If United States coronavirus cases rise “dramatically,” states may need to reimplement the strong social distancing measures that were put in place earlier this year, according to a Centers for Disease Control and Prevention official.
“Right now, communities are experiencing different levels of transmission, and this is occurring as they gradually ease up on some of the community mitigation efforts and gradually reopen,” the CDC’s deputy director for infectious diseases, Jay Butler, told reporters Friday.
“If cases begin to go up again, and particularly if they go up dramatically, it’s important to recognize that more intensive mitigation efforts such as what were implemented in March may be needed again.”

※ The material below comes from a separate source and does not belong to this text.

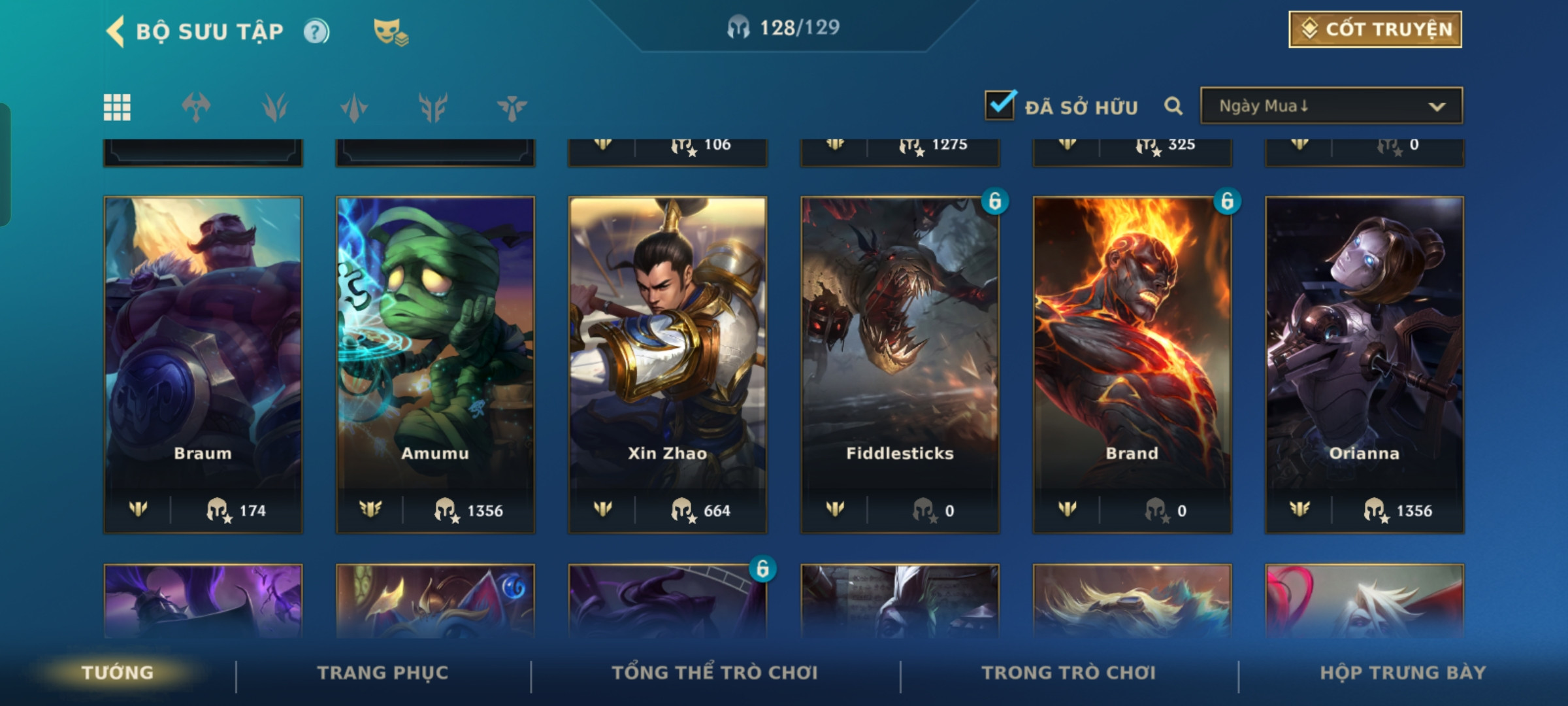Click the level 6 badge on Brand

point(1227,201)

He added that these decisions should “be made locally based on what is happening within the community regarding disease transmission.”
As of Saturday afternoon, there have been over 2 million cases of COVID-19 in the United States and 115,251 deaths, according to data from Johns Hopkins.

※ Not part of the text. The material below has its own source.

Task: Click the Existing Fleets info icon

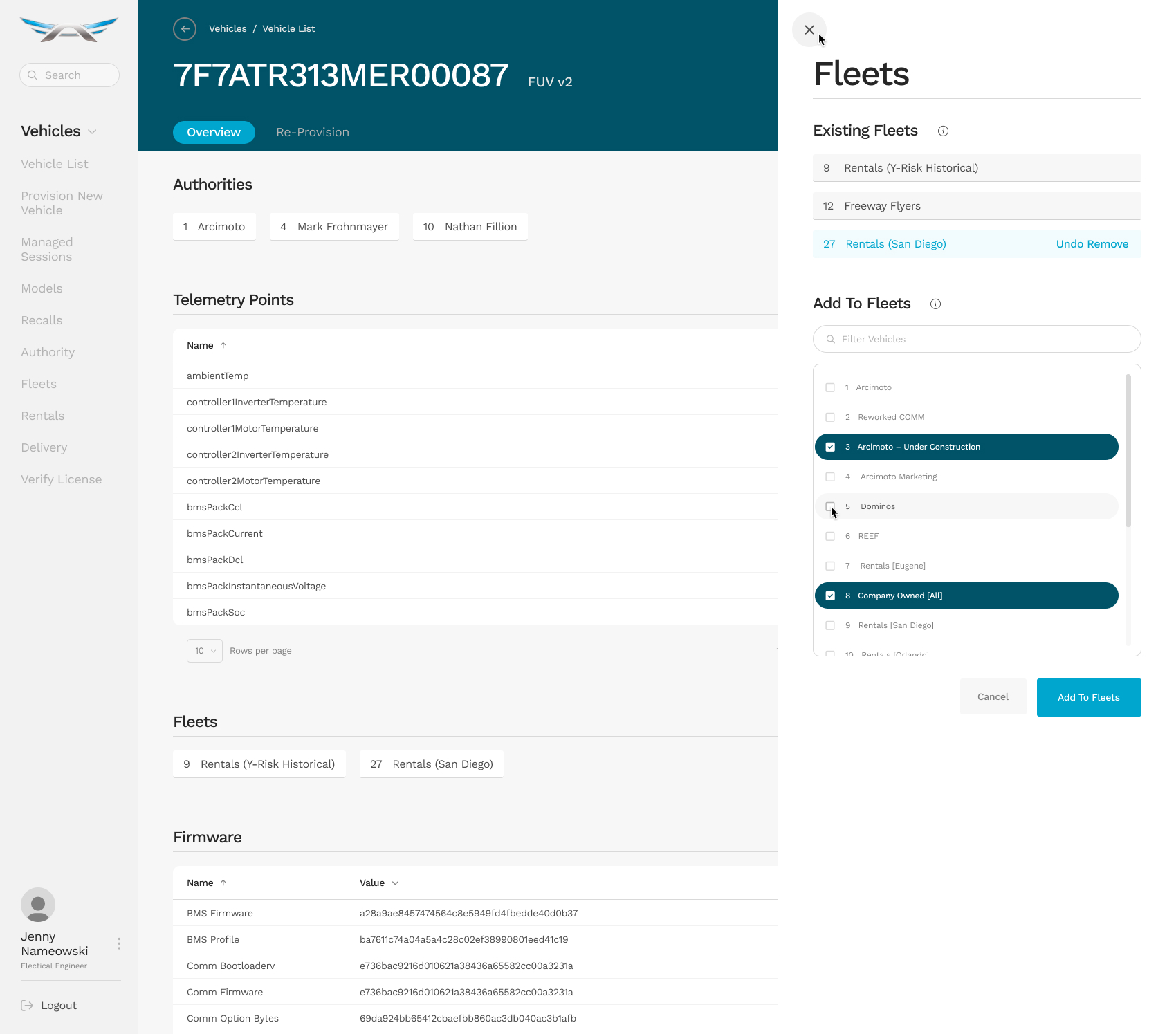Action: click(943, 131)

There’s been “recent growth in newly reported cases” of the coronavirus in 21 states over a two-week period, Forbes reported Monday.
Butler noted there are a number of factors that can be attributed to those increases.
“Sometimes an increase is driven by increased availability of testing, sometimes it’s driven by outbreaks, and we have seen outbreaks in certain occupational settings, in long-term care facilities,” he said.
“In each area where we see an uptick, these are the questions we want to explore to determine whether or not it’s an issue of increased infection in the community or are we recognizing more infections through increased testing.”
Of the 2,402 people surveyed, 74.3 percent said they would not feel safe if restrictions were lifted.
However, 17.1 percent of those same people said they still wanted to lift the mitigation strategies and would accept the risks.
The CDC noted that “there was a significant association between age and feeling safe without community mitigation strategies” and that younger adults felt safer than the elderly, who are more susceptible to infection.
CDC Director Dr. Robert Redfield acknowledged that people are eager to return to normal ways of life but said it is “critical” for people to continue practicing social distancing, washing their hands thoroughly and wearing face coverings.
“Each of you have been active responders to this pandemic, making changes in your life and taking on new challenges in the face of this evolving health threat,” Redfield told reporters.
“We recognize how hard some of these changes have been and the consequence some of them have had on individuals and families and communities.”
The CDC has also released guidelines for safely resuming certain activities like dining out or going to the gym.